▶ _Challenge 1_
According to the X.Org mailing-list reply, on what date was the vote allocating $8k/year for mesa CI runners approved?
▶ _Challenge 2_
Translate this sentence from the X.Org mailing-list reply into Spanish: "This vote was approved on 2018-10-11, and you can find it in the meeting minutes for that day."

======== Excerpt

X.Org BoD meeting minutes 2020-02-27

Lyude Paul lyude at redhat.com
Mon Mar 2 22:39:13 UTC 2020


On Fri, 2020-02-28 at 21:31 +0100, Luc Verhaegen wrote:
> On Fri, Feb 28, 2020 at 07:29:51PM +0100, Daniel Vetter wrote:
> > On Fri, Feb 28, 2020 at 7:06 PM Lucas Stach <l.stach at pengutronix.de>
> > wrote:
> > > The only trace of a rough ballpark figure for gitlab hosting expenses
> > > was in some board meeting IRC logs [1] where the number of 30k/year was
> > > floated. Even board members seemed to be surprised by this number.
> > 
> > We've had a few threads on board@ but I checked, and we seem to have
> > indeed dropped the formal vote on this somehow. Was quite a busy time
> > with xdc19 papers committee and our favorite xdc20 proposal folding,
> > plus everyone on vacation.
> > 
> > But that was on my secretary watch and definitely shouldn't have happened
> > :-(
> 
> Can this be broken down:

I'm piecing together as much of this as I can here to answer people's
questions, please note I wouldn't be surprised if I make some mistakes here

> * who decided on the move to gitlab

I'm having trouble finding an answer to this one going through the logs
(especially since this happened before my time as secretary), but it is worth
noting that the Gitlab instance (note the use of the word instance, this
doesn't include the CI runners) was originally sponsored by Gitlab 
themselves. Also, while there's been a few critics there's been plenty of
interest in the community for the Gitlab instance for quite sometime now.
Otherwise, I don't think we would be seeing the huge growth that's happening
on it right now.

Some actual budget for the CI runners came into the picture a little later.
The first vote I can find is regarding allocating $8k/year for CI runners for
mesa. This vote was approved on 2018-10-11, and you can find it in the meeting
minutes for that day. Discussion of the CI/gitlab stuff doesn't come up in the
meeting minutes again until 2019-07-18, just like danvet mentioned. Understand
that the reason it didn't come up in meetings is because there wasn't anything
to talk about, the growth on gitlab which resulted in this bill _was_ rather
sudden. I do expect that with volunteers who have the ability to spend more
time on managing this, we'll notice things like this a lot more quickly in the
future.

> * who decided on cloud hosting at google

Having trouble finding any answers to this one, but this isn't really what's
driving up the costs here so much as the fact that we need an admin to
dedicate more time to this so we can be more efficient with our hosting
resources.

================
======== Dataset

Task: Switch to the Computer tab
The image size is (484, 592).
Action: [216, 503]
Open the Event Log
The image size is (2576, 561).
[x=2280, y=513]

================
======== Dataset

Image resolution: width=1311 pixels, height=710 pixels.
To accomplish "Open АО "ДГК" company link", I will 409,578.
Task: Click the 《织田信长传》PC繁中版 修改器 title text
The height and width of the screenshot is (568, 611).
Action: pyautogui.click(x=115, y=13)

================

▶ _Written reply 1_
2018-10-11

▶ _Written reply 2_
Esta votación fue aprobada el 2018-10-11, y puede encontrarse en las actas de la reunión de ese día.